Write the listing out again, all of it, word for word.

☆ ☆ ☆

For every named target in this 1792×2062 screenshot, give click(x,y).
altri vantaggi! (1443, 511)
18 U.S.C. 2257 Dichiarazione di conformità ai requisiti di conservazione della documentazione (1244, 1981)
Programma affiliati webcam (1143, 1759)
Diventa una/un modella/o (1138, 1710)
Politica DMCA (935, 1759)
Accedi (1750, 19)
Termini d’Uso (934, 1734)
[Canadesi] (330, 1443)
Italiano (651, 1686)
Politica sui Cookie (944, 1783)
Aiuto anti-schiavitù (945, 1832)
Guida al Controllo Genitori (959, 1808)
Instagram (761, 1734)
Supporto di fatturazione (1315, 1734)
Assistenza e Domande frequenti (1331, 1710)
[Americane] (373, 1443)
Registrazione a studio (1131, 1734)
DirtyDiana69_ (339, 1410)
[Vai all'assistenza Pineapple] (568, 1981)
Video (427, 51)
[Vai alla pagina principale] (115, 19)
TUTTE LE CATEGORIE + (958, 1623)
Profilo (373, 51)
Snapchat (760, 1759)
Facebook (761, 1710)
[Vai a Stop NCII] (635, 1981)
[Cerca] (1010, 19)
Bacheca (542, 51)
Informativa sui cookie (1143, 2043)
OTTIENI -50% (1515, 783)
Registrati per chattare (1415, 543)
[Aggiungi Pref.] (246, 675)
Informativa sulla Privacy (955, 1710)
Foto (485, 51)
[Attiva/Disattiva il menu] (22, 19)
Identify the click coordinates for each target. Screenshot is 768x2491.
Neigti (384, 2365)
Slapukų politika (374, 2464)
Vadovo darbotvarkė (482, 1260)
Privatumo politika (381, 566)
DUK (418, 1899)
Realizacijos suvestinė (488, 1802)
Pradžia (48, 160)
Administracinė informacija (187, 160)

☆ ☆ ☆

### REPLY TO THE EXERCISE
For every named target in this 1792×2062 screenshot, give click(x,y).
altri vantaggi! (1443, 511)
18 U.S.C. 2257 Dichiarazione di conformità ai requisiti di conservazione della documentazione (1244, 1981)
Programma affiliati webcam (1143, 1759)
Diventa una/un modella/o (1138, 1710)
Politica DMCA (935, 1759)
Accedi (1750, 19)
Termini d’Uso (934, 1734)
[Canadesi] (330, 1443)
Italiano (651, 1686)
Politica sui Cookie (944, 1783)
Aiuto anti-schiavitù (945, 1832)
Guida al Controllo Genitori (959, 1808)
Instagram (761, 1734)
Supporto di fatturazione (1315, 1734)
Assistenza e Domande frequenti (1331, 1710)
[Americane] (373, 1443)
Registrazione a studio (1131, 1734)
DirtyDiana69_ (339, 1410)
[Vai all'assistenza Pineapple] (568, 1981)
Video (427, 51)
[Vai alla pagina principale] (115, 19)
TUTTE LE CATEGORIE + (958, 1623)
Profilo (373, 51)
Snapchat (760, 1759)
Facebook (761, 1710)
[Vai a Stop NCII] (635, 1981)
[Cerca] (1010, 19)
Bacheca (542, 51)
Informativa sui cookie (1143, 2043)
OTTIENI -50% (1515, 783)
Registrati per chattare (1415, 543)
[Aggiungi Pref.] (246, 675)
Informativa sulla Privacy (955, 1710)
Foto (485, 51)
[Attiva/Disattiva il menu] (22, 19)
Identify the click coordinates for each target. Screenshot is 768x2491.
Neigti (384, 2365)
Slapukų politika (374, 2464)
Vadovo darbotvarkė (482, 1260)
Privatumo politika (381, 566)
DUK (418, 1899)
Realizacijos suvestinė (488, 1802)
Pradžia (48, 160)
Administracinė informacija (187, 160)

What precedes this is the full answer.